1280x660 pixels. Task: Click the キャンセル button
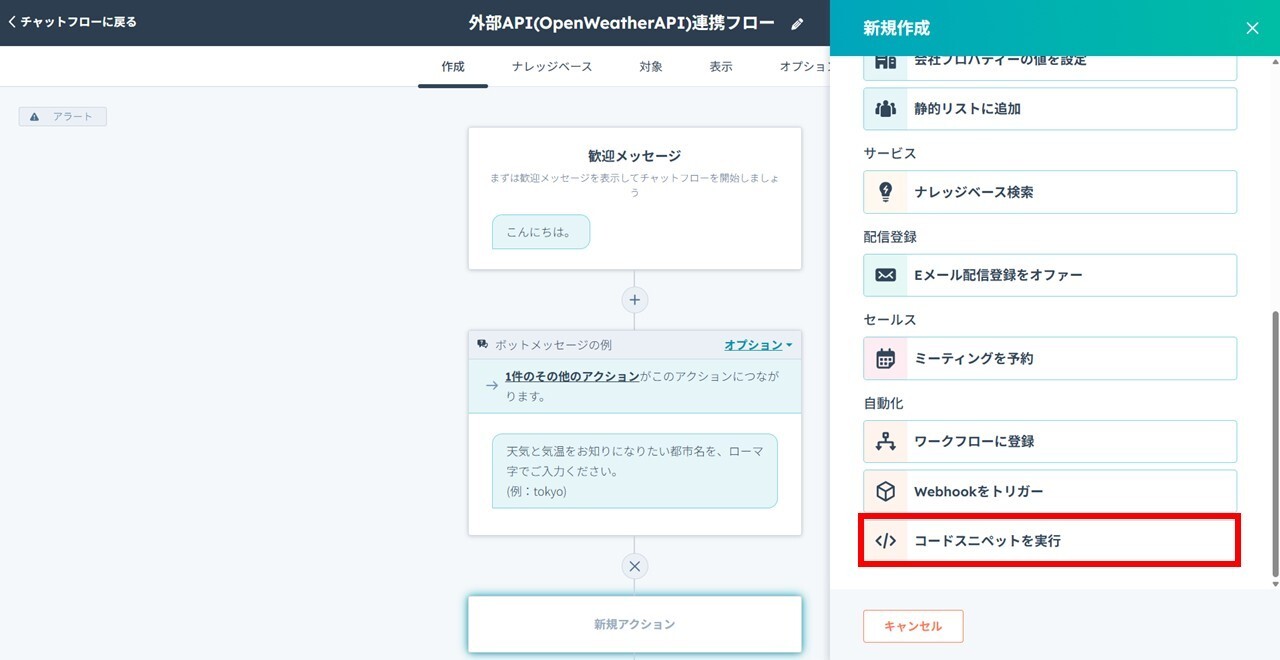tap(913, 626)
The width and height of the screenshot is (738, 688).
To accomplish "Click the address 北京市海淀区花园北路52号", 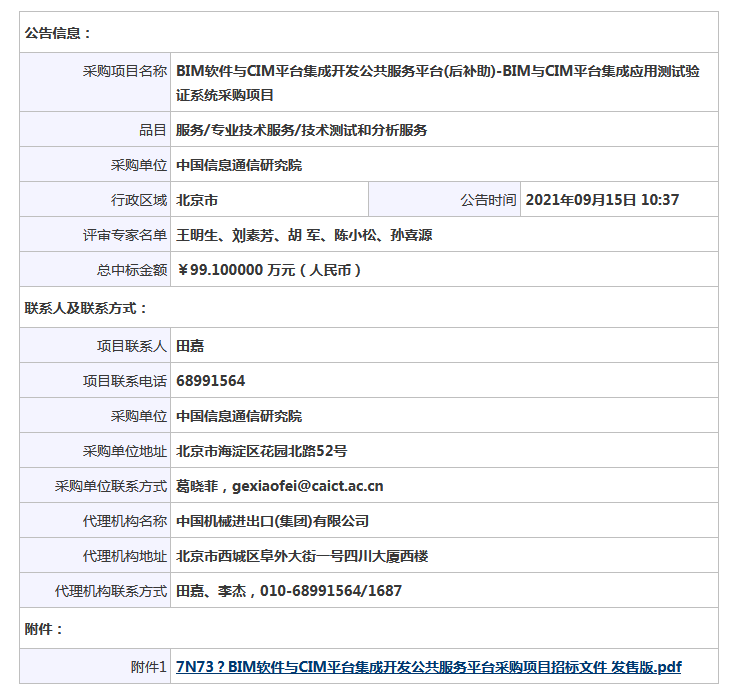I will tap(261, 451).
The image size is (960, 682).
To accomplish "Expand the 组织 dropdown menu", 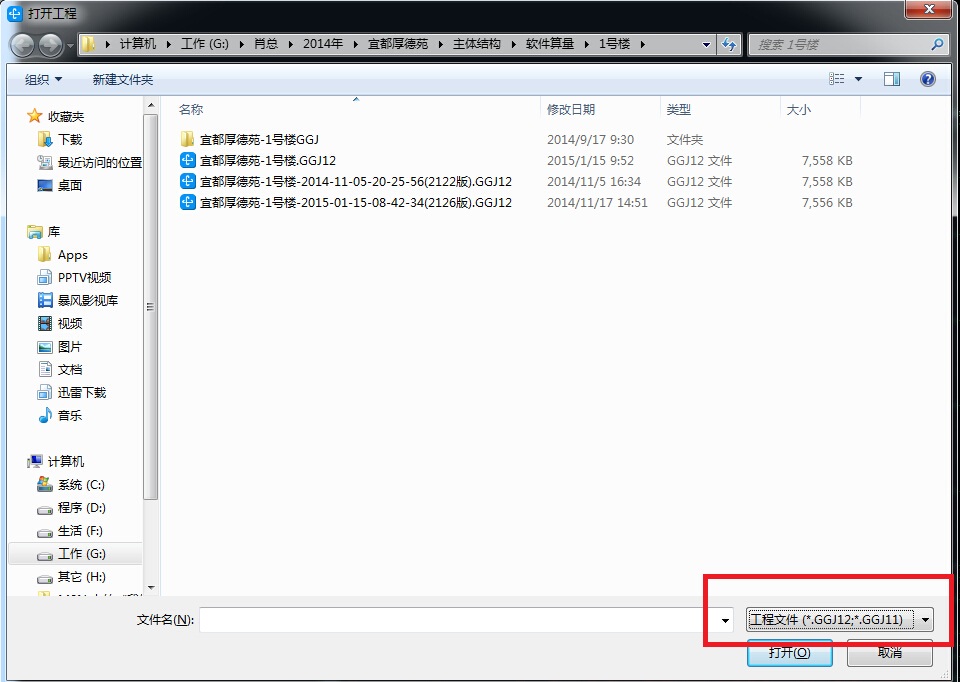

Brief:
Write out exactly the lines from the one containing "The image size is (960, 682)." through the end of the records above, both included, leaving all pictures out.

Exercise response:
The image size is (960, 682).
To accomplish "Expand the 组织 dropdown menu", 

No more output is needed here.